On Silversea’s forthcoming Silver Moon, whose inaugural sail in August 2020 will go from Trieste to Rome, the luxury cruise experience will be all of the above. Launching along with the ship is Sea And Land Taste (S.A.L.T.), a series of immersive culinary offerings created in partnership with James Beard Award-winning food journalist Adam Sachs. Silversea C.M.O. Barbara Muckermann describes S.A.L.T. as a way to "travel deeper in luxury." Passengers on a typical cruise can visit country after country — yet still eat the same chicken dinner on board every night, never scratching the surface of new cuisines and culinary offerings. S.A.L.T. has been devised to immerse guests in their destinations as much or as little as they’d like, through experiences like winery tours, market visits, and dinners with local hosts.

For the traveler who'd rather not ride to lunch in the sidecar of a scooter or who prefers the familiarity of that chicken dinner, there will be on-board cooking demos in the S.A.L.T. Lab with hand-selected local experts, as well as tastings of regional dishes and cocktails at the S.A.L.T. Kitchen and S.A.L.T. Bar.

Sachs, who was tapped to find the best local experiences and experts around the world, has built a program that will appeal to fans of Parts Unknown, achieving a sense of true cultural exploration and a high-low mix of holes in the wall, buzzy restaurants, and fine dining. This spring, Fathom sent me to join two dozen other writers on a pilot of the S.A.L.T. program on Silversea's Silver Muse ship, sailing from Bali to the Philippines.

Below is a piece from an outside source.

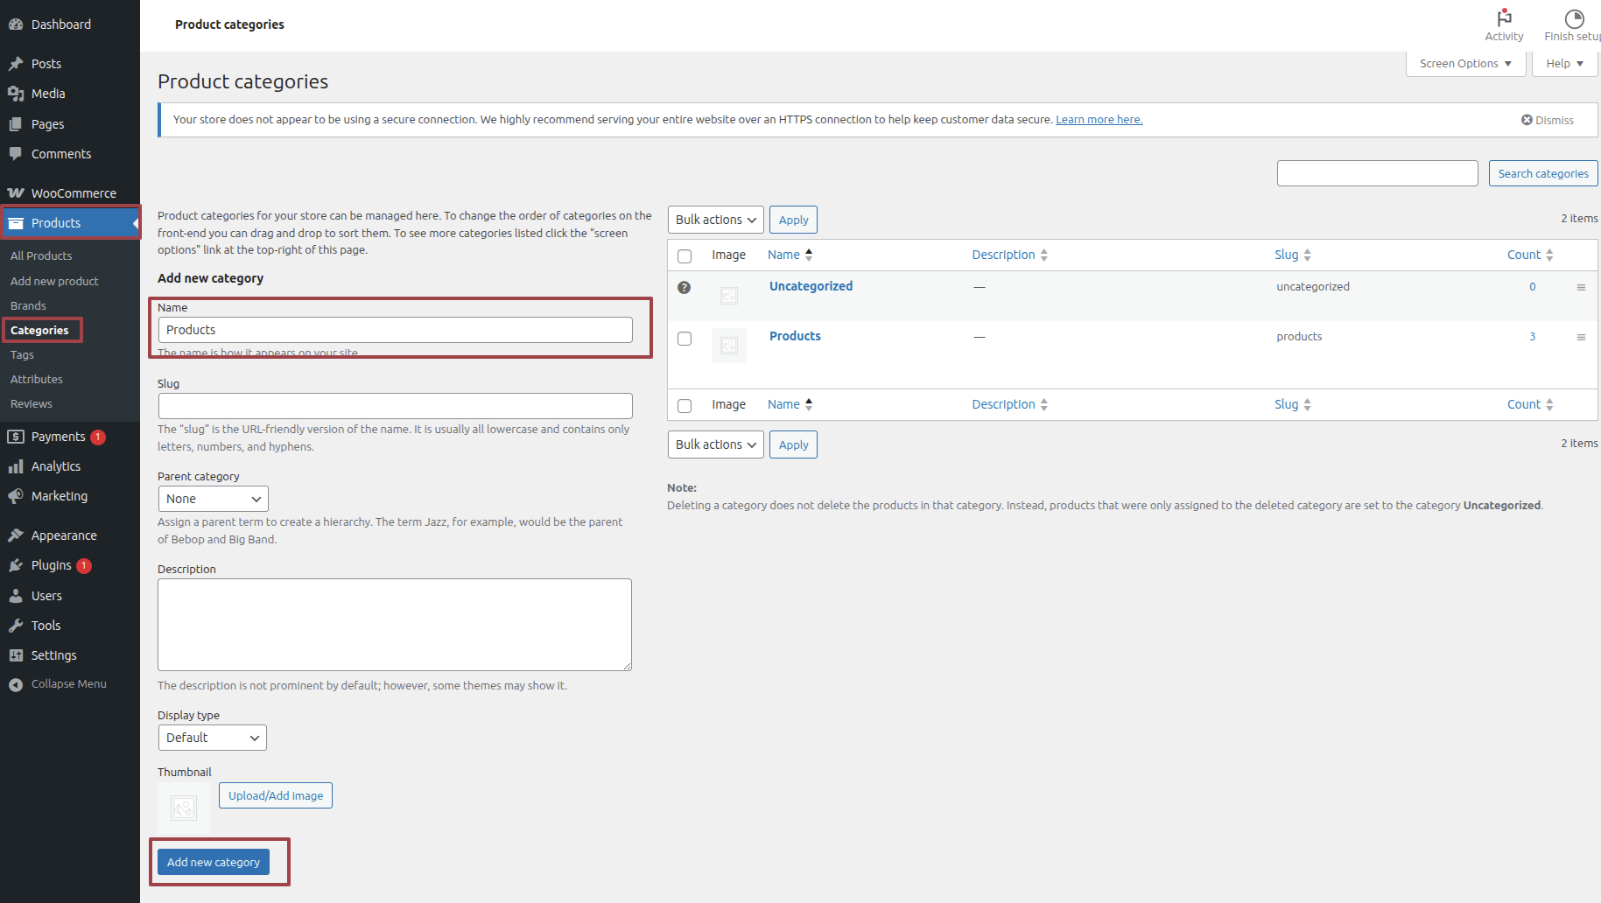Toggle the select-all checkbox in table footer

[x=685, y=406]
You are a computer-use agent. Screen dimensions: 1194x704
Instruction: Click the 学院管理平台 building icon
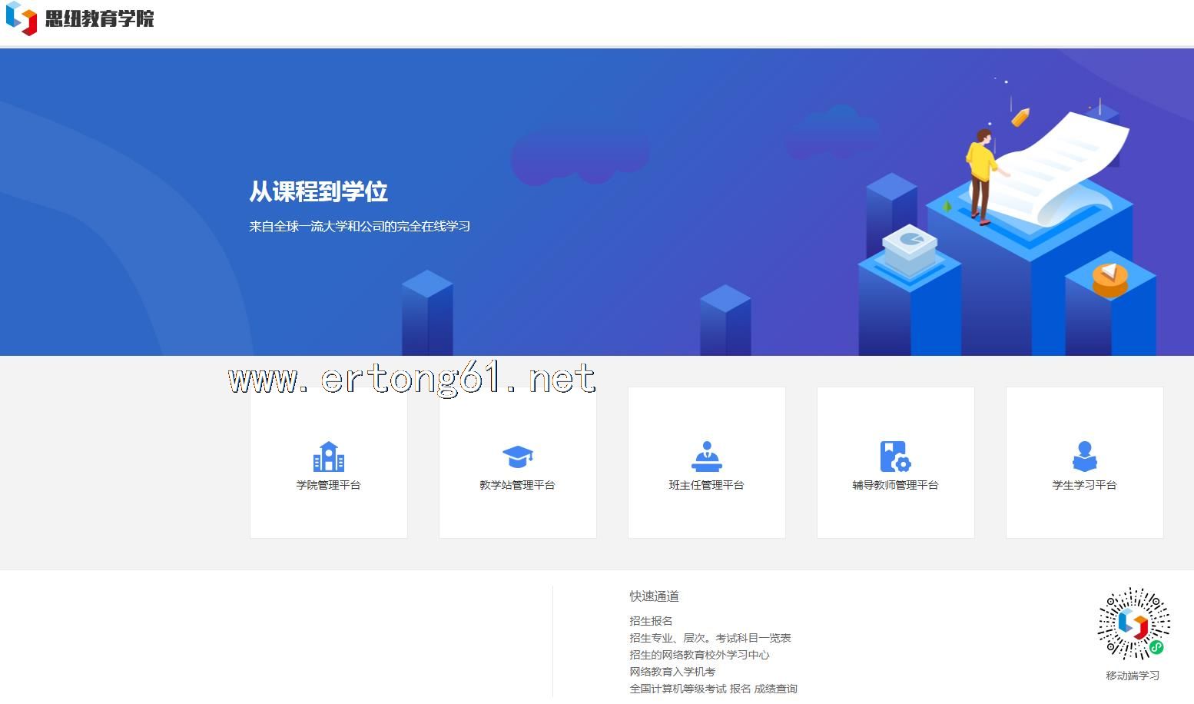coord(328,457)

Dining at Kaum. Photo by Lucia Griggi / courtesy of Silversea.
A homemade meal in Bali. Photo by Lucia Griggi / courtesy of Silversea.

Bali

We park on a busy street in Ubud and dodge scooters crossing the street to Nusantara. (Its sister restaurant, Locavore, is on the 2018 list of the 50 Best Restaurants in Asia.) Breakfast is savory and exceptional: rich Balinese coffee, rice stained with turmeric, crisped pork belly, oyster mushrooms, and spicy sambals.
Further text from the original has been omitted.